Exercise instructions
Copy every line of the entries that includes the word "icon".

[Collected data]
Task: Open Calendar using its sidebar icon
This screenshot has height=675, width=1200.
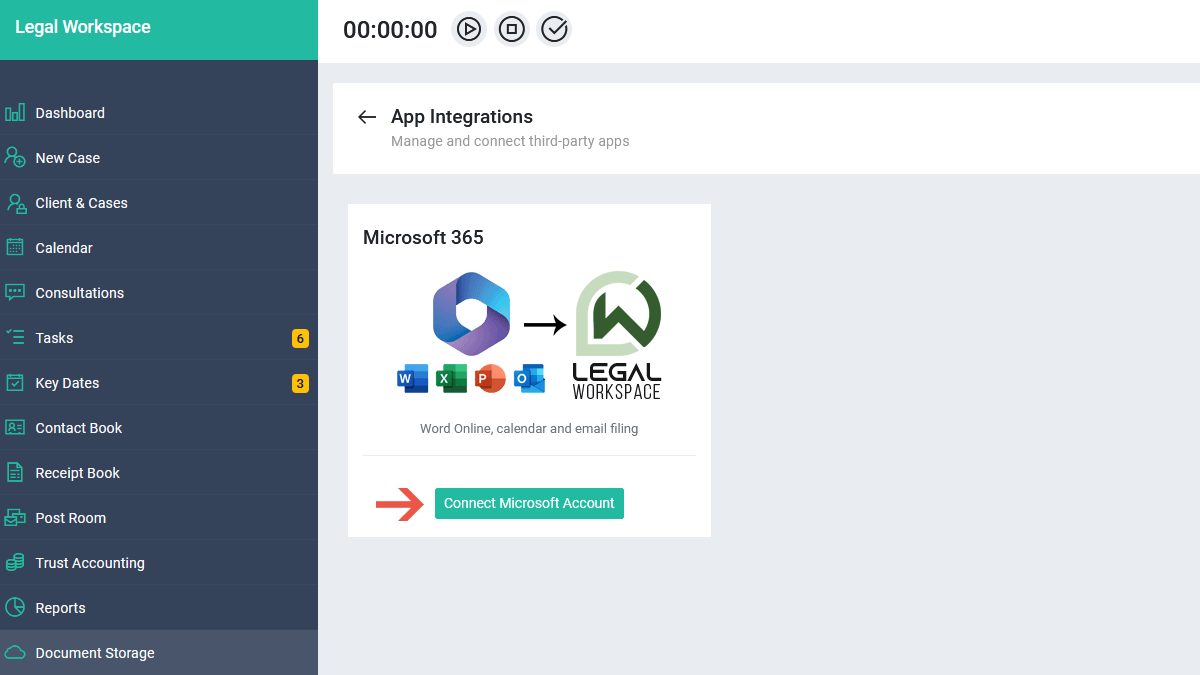Action: point(15,248)
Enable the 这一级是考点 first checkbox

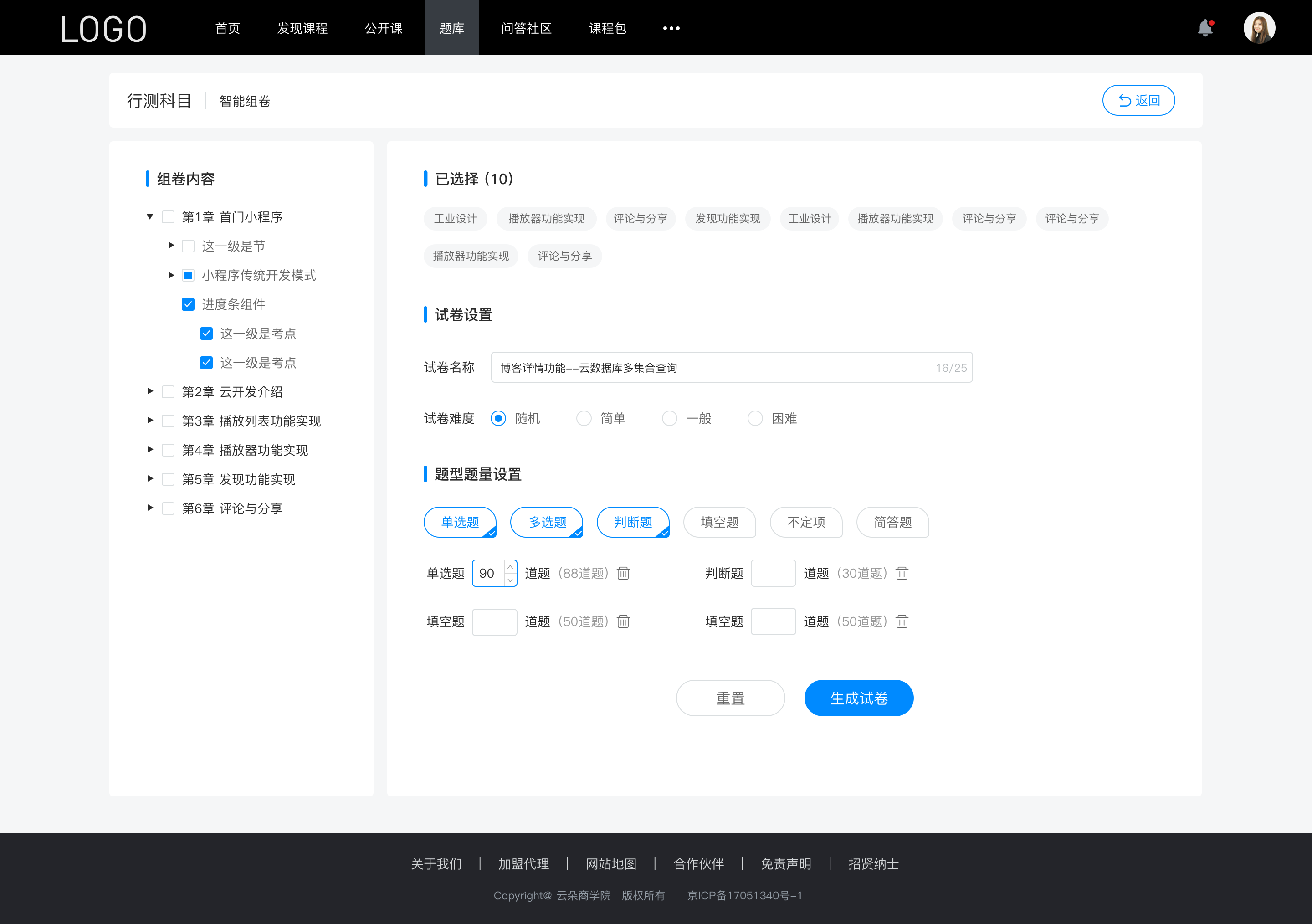[205, 333]
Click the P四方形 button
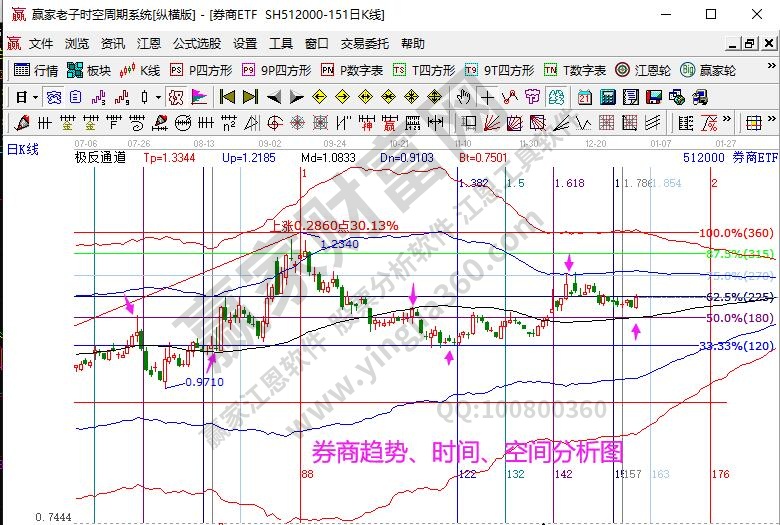The width and height of the screenshot is (780, 525). (x=200, y=70)
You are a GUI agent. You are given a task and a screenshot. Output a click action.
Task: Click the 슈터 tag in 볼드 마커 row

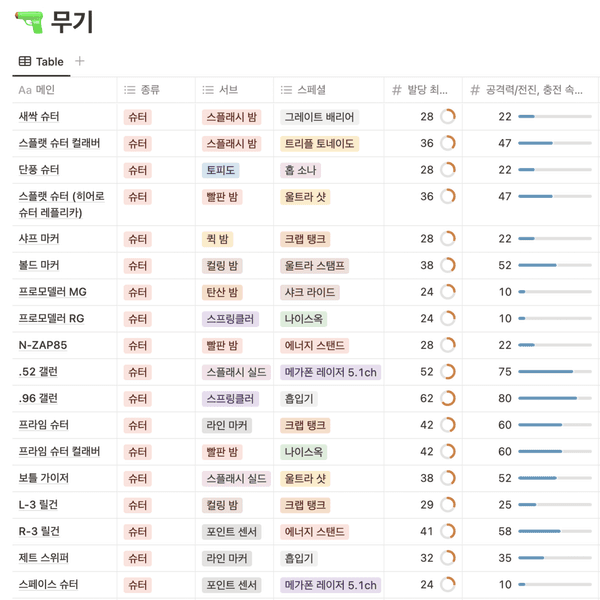[137, 266]
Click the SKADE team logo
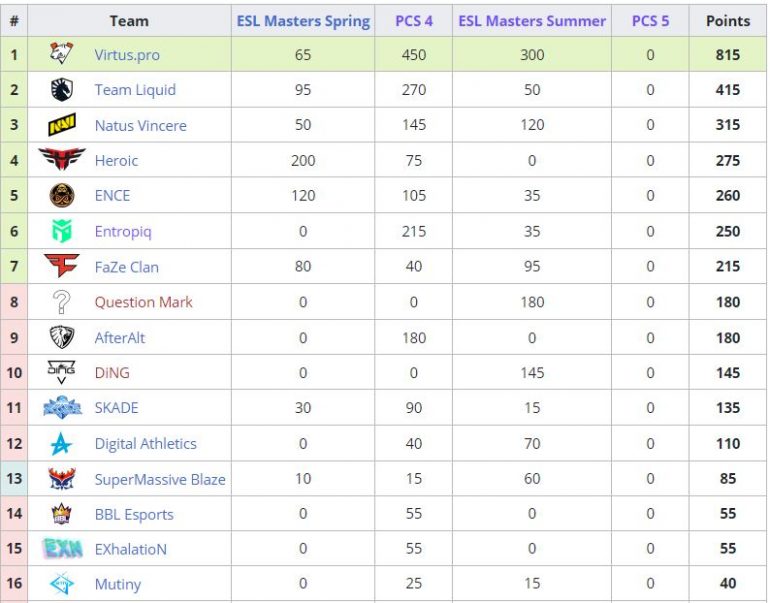Viewport: 770px width, 603px height. point(62,408)
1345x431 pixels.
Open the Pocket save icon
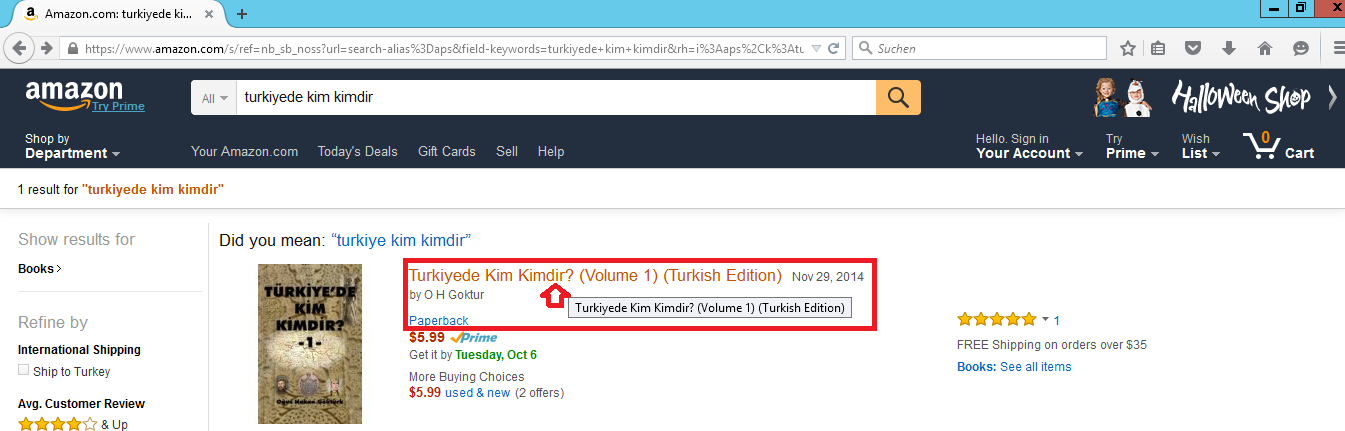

Task result
Task: Open Calendar using its sidebar icon
Open the Pocket save icon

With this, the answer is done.